Major Depression in Remission
Conditions
Brief summary
The purpose of this study is to explore the effectiveness of an internet-delivered cognitive control training as a preventive intervention for remitted depressed patients.
Detailed description
Prospective studies have linked impaired cognitive control to increased cognitive vulnerability for future depression. Importantly, experimental studies indicate that cognitive control training can be used to reduce rumination and depressive symptomatology in MDD samples. Furthermore, studies exploring the potential of cognitive control training in at-risk undergraduate students indicate that cognitive control training has beneficial effects on rumination, an important vulnerability factor for depression. Provided that remitted depressed patients form a high-risk group for developing future depressive episodes, the current study will explore whether internet-delivered cognitive control training can be used to reduce vulnerability for future depression in remitted depressed patients.
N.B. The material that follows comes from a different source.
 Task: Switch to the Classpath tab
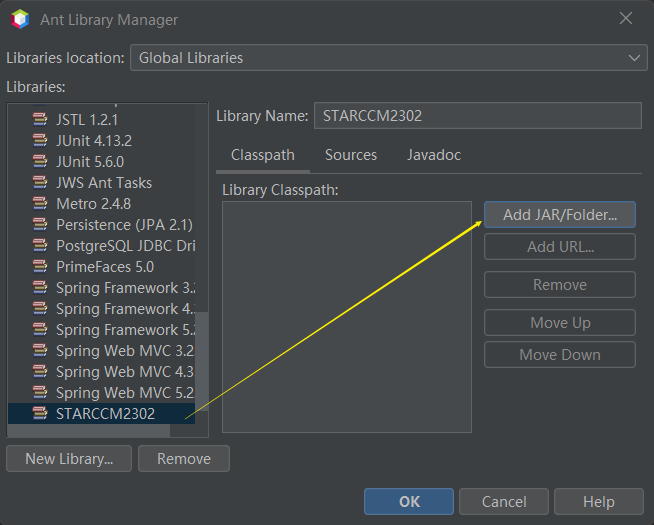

The investigators will explore effects on depressive symptomatology, (mal-)adaptive emotion regulation (directly following training and at 3 months follow-up), and indices of functioning (at 3 months follow-up).
Interventions
BEHAVIORALCognitive Control Training
10 adaptive Paced Auditory Serial Addition Task (PASAT) sessions, 400 trials each
BEHAVIORALLow Cognitive Load Training
10 low cognitive load sessions, 400 trials each
Sponsors
University Ghent
Study design
Allocation
RANDOMIZED
Intervention model
PARALLEL
Primary purpose
PREVENTION
Masking
QUADRUPLE (Subject, Caregiver, Investigator, Outcomes Assessor)
Eligibility
Sex/Gender
ALL
Age
23 Years to 65 Years
Healthy volunteers
No
Inclusion criteria
* History of ≥ 1 depressive episode(s) * Currently in stable full or partial remission (≥ 6 months)
Exclusion criteria
* Major depressive disorder (MDD; current) * Bipolar disorder (current and/or previous) * Psychotic disorder (current and/or previous) * Neurological impairments (current and/or previous) * Excessive substance abuse (current and/or previous) * No other comorbid disorders (current) * No ongoing psychotherapeutic treatment (maintenance treatment is allowed, but with a frequency less than once / 3 weeks) * Use of antidepressant medication is allowed if kept at a constant level
Design outcomes
Primary
| Measure | Time frame | Description |
|---|---|---|
| Change in depressive symptomatology from baseline to the post-training assessment and follow-up (BDI-II) | baseline, 2 weeks, 3 months | Assessed using the Beck Depression Inventory (BDI-II) |
| Change in depressive rumination from baseline to the post-training assessment and follow-up (RRS) | baseline, 2 weeks, 3 months | Assessed using the Ruminative Response Scale (RRS) |
Secondary
| Measure | Time frame | Description |
|---|---|---|
| Quality of Life (QLDS) | baseline, 3 months | Assessed using the Quality of Life in Depression Scale (QLDS) |
| Resilience (RS) | baseline, 3 months | Assessed using the Resilience Scale (RS) |
| Remission from depression (RDQ) | baseline, 3 months | Assessed using the Remission of Depression Questionnaire (RDQ) |
| Disability (WHODAS 2.0) | baseline, 3 months | Assessed using the World Health Organization Disability Assessment Schedule 2.0 (WHODAS 2.0) |
| (mal-)Adaptive cognitive emotion regulation (CERQ) | baseline, 2 weeks, 3 months | Assessed using the Cognitive Emotion Regulation Questionnaire (CERQ) |
Other
| Measure | Time frame | Description |
|---|---|---|
| Behavioral measure for cognitive control ((non-adaptive) PASAT) | baseline, 2 weeks, 3 months | Assessed using the (non-adaptive) PASAT |
| Self-reported cognitive control (BRIEF-A) | baseline, 2 weeks, 3 months | Assessed using the Behaviour Rating Inventory of Executive Function Adult Version (BRIEF-A) |
Countries
Belgium
Outcome results
None listed